Mobility Database can be used as a broad discovery connector. Prefer the full `feeds_v2.csv` catalog/API over validator acceptance-test feed lists because it includes feed status, official/source flags, latest/direct URLs, license URLs, features, and bounding boxes. Treat it as candidate metadata: the catalog metadata is reusable, but each transit feed still needs its own provider licence review and authority ranking.
PTNA can be used as a GTFS/OSM QA and crosswalk connector. Its country pages expose feed IDs, provider names, release dates, validity windows, route-analysis links, detail pages, and original release-page links. Detail pages can add license text, OSM permission notes, `network:guid`, and route matching hints. PTNA should not become the canonical publisher for a feed; the harmonizer should follow the original provider URL where possible and keep PTNA as evidence.
The generated discovery files live under `docs/generated/`:
- `gtfs_feed_candidates.csv` keeps every discovered feed/evidence row.
- `gtfs_ingestable_sources.csv` keeps rows that can be imported as GTFS sources after review.
- `gtfs_test_run_sources.csv` keeps a smaller multi-source set for deduplication tests.
Required license flags before publication:
- `can_import`
- `can_derive`
- `can_redistribute`
- `requires_attribution`
- `commercial_restrictions`
### Raw Snapshots
Every update should preserve immutable raw input:
- source id;
- fetch time;
- source hash;
- upstream metadata;
- parser/import version;
- validator report;
- previous active snapshot.
This keeps deduplication and conflict decisions reproducible.
### Canonical Entities
Stable meubility IDs should be the internal truth. Source IDs remain aliases.
Initial canonical entity families:
- operators/agencies/authorities/networks;
- stop places and station complexes;
- platforms, tracks, bus bays, entrances;
- routes/lines;
- route patterns and trip patterns;
- calendars/service validity;
- shapes/geometries;
- fares/ticketing references later.
### Authority Ranking
Conflict resolution needs explicit source authority:
- manual review decision;
- national official feed or registry;
- regional authority feed;
- operator feed;
- broad aggregator feed;
- OSM as visual/gap evidence, not timetable authority.
Authority can differ by entity type. A source can be authoritative for timetable but weak for route geometry or operator identity.
### Conflict Review
The QA dashboard should expose review queues for:
- duplicate operators/agencies;
- duplicate stop places/station complexes;
- GTFS stops without canonical links;
- OSM stops without GTFS/canonical links;
- canonical stop groups with large spatial disagreement;
- routes with missing, weak, or conflicting OSM links;
- routes with missing shapes or route-pattern geometry;
- stale calendars and short service horizons;
- license/redistribution blockers.
Manual resolutions must become reusable rules so source updates do not reintroduce the same conflict.
## Export Strategy
Do not start with one giant Europe GTFS zip as the only product.

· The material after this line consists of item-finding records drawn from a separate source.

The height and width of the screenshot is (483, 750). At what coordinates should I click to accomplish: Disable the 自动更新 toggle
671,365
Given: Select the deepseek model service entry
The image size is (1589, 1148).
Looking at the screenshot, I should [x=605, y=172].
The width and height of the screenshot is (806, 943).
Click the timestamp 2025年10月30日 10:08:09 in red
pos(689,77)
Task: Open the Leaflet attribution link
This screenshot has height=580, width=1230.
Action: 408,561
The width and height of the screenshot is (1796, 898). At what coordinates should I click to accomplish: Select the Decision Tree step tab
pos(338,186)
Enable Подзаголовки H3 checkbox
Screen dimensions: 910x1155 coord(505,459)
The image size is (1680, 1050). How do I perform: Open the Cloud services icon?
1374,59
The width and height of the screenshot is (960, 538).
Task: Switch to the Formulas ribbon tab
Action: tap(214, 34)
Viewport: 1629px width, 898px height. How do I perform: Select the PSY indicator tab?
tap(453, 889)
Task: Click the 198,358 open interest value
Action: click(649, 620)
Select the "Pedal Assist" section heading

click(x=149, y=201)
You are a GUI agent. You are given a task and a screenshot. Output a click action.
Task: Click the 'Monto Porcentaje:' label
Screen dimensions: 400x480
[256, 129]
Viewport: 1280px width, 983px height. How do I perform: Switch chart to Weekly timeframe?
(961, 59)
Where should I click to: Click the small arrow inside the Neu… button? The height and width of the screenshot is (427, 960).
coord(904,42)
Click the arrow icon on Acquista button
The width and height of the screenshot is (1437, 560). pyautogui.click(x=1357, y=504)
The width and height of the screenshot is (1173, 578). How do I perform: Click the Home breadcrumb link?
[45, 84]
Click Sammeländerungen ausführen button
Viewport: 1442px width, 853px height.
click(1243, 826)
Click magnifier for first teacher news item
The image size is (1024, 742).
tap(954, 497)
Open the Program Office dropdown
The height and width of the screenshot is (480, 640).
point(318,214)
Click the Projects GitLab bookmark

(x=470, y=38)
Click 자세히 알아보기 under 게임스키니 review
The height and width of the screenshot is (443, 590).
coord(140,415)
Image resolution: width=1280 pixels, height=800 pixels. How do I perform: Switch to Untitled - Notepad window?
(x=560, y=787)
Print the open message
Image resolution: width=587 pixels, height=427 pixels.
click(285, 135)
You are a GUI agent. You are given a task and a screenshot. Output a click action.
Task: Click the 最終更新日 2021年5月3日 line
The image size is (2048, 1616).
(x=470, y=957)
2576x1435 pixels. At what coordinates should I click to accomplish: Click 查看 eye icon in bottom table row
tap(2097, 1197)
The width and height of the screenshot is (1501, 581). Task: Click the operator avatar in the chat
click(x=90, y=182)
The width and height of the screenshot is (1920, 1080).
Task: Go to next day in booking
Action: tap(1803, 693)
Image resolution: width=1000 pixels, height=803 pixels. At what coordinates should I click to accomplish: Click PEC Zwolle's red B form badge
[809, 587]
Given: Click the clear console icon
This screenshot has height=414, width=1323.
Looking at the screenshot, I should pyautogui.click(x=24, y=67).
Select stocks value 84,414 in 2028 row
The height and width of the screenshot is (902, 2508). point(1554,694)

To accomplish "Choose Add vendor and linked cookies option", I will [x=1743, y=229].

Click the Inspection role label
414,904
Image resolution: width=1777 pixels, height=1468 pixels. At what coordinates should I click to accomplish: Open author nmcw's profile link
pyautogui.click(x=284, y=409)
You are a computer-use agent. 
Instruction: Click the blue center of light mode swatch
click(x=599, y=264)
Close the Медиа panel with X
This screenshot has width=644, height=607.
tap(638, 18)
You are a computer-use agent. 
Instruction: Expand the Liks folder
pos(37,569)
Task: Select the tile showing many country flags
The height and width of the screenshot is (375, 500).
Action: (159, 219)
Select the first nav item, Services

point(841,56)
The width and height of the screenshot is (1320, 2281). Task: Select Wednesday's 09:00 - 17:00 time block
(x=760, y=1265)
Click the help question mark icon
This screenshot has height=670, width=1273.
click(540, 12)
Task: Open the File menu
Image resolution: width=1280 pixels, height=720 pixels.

Produce:
- versioned canonical snapshot tables;
- country/region GTFS exports;
- network/operator GTFS exports;
- full-Europe analytical dumps such as GeoParquet;
- API-ready entity endpoints later.
Each export needs:
- snapshot id;
- source feed versions;
- generation time;
- validation summary;
- license/attribution manifest;
- conflict/review status.
## Current Implementation Step
The first implementation is a lightweight harmonization boundary:
- `/api/qa/summary`;
- source discovery metrics;
- import health metrics;
- GTFS validation counters;
- canonical stop/link coverage;
- route matching and geometry counters;
- publication-readiness warnings.
- GTFS source add/import/review controls live in the `GTFS Harmonization` sidebar module.
- OSM/route-layer source controls live in the `Mapping Data` sidebar module.
- The journey panel displays the active harmonized transit snapshot instead of a GTFS source picker.
This is intentionally a skeleton. The next step is to turn non-zero warning/bad counters into review queues with drill-down lists and persistent resolution actions.